Amazon Simple Storage Service (Amazon S3) is a scalable, secure, and highly durable object storage service, offering industry-leading scalability, data availability, security, and performance. It is designed to store and retrieve any amount of data from anywhere on the web. S3 is commonly used as a storage backend for various applications, and it offers a simple web services interface that allows developers to easily integrate it into their applications. Storage = buckets. Objects = files in buckets. It is reliable, secure and durable as it has multiple copies of the same data so that it will not be lost. (Free to get files in the same region.)

Alt text

AWS- S3

S3 article

Do not share credentials - there will be a fine.

Here are some of the common use cases for AWS S3:

  • Data Backup and Recovery: S3 is often used as a backup solution for enterprises and individuals. It provides a reliable and cost-effective way to store backups of critical data. S3's durability and redundancy features ensure that your data is protected against hardware failures and can be easily restored when needed.

  • Static Website Hosting: S3 can be used to host static websites. You can store HTML, CSS, JavaScript, and other web assets in S3 buckets and configure them for static website hosting.

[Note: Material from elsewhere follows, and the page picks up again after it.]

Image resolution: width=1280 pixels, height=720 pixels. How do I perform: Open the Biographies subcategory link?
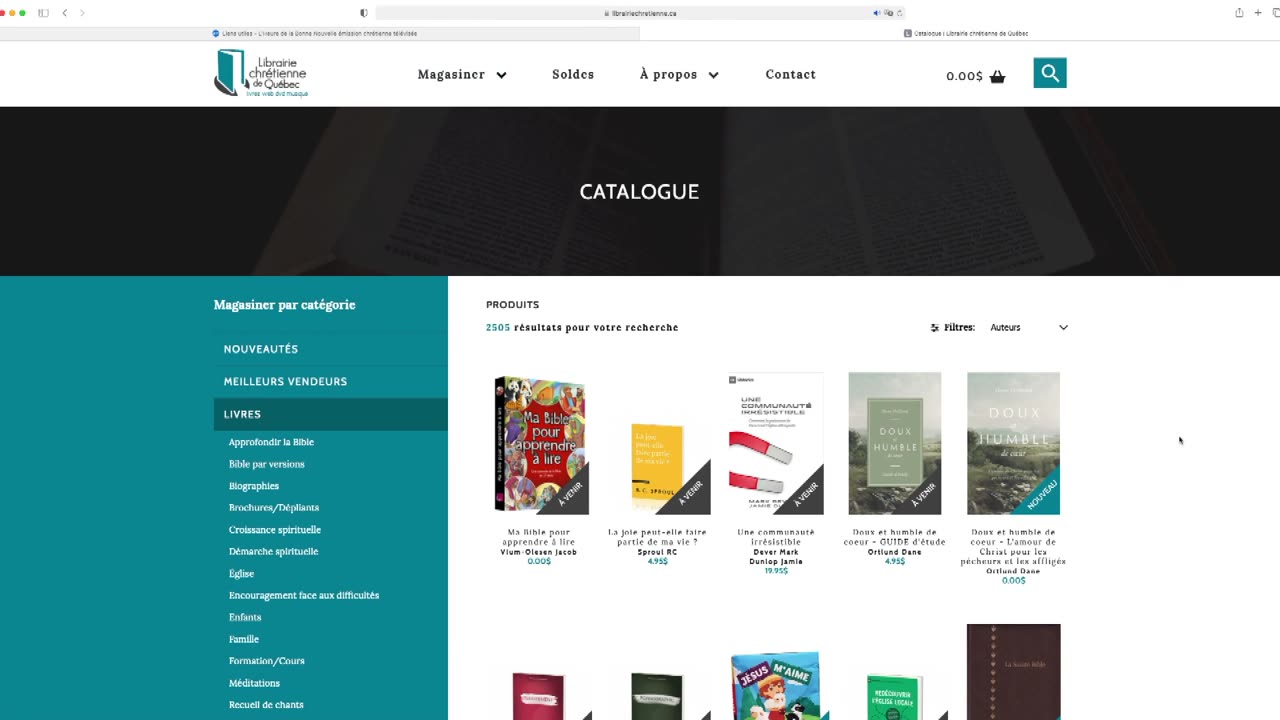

S3 integrates with Amazon CloudFront, a content delivery network (CDN), to deliver the website content globally with low latency.

  • Data Archiving: S3's cost-effective storage options make it suitable for long-term data archiving. You can store infrequently accessed data, such as log files, historical records, or regulatory compliance data, in S3 Glacier or S3 Glacier Deep Archive. These storage classes provide low-cost archival storage with retrieval options optimized for long-term retention.

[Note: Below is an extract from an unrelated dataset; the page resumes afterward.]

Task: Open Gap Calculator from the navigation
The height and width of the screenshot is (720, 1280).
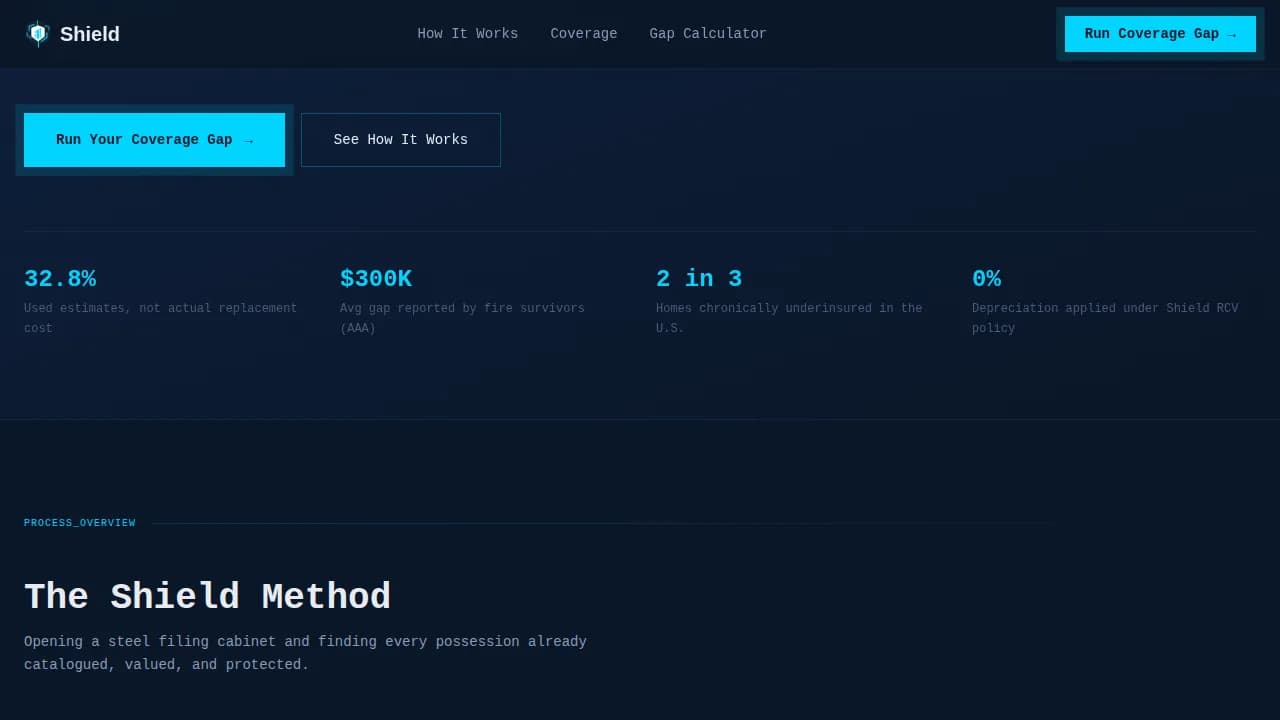Action: coord(707,34)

  • Content Distribution: S3 integrates seamlessly with Amazon CloudFront, allowing you to distribute your content globally with low latency and high data transfer speeds. This is especially useful for delivering large files, such as media files, software downloads, or game assets, to users around the world.

  • Data Lakes and Analytics: S3 is often used as a data lake, where organizations can store large amounts of structured and unstructured data for analytics purposes. Data can be directly ingested into S3 from various sources, and analytics services like Amazon Athena, Amazon Redshift, or Apache Spark can process and analyze the data stored in S3.

  • Application Data Storage: S3 can be used as a primary data store for applications. It provides a reliable and scalable storage solution for various types of data, including user files, documents, images, videos, and more. Many applications leverage S3's features for storing and retrieving user-generated content.

  • Disaster Recovery: S3 can be used as part of a disaster recovery strategy. By replicating data across multiple regions or using cross-region replication, organizations can ensure that their data is protected and available in case of a regional outage or disaster.

By leveraging the following mechanisms, AWS S3 provides a highly available and reliable storage solution for storing and accessing your data in the cloud.

  • Data Replication: AWS S3 automatically replicates data across multiple devices and multiple facilities within a region. This replication ensures that even if one device or facility fails, your data remains accessible from alternative storage locations. S3 uses a technique called "cross-region replication" to replicate data across different regions, providing additional redundancy and disaster recovery capabilities.
  • Redundancy: S3 stores multiple copies of your data within a single region by default. Each object is redundantly stored across different servers and multiple storage devices, which helps protect against hardware failures. The redundancy ensures that if one server or device fails, your data remains available from another server or device.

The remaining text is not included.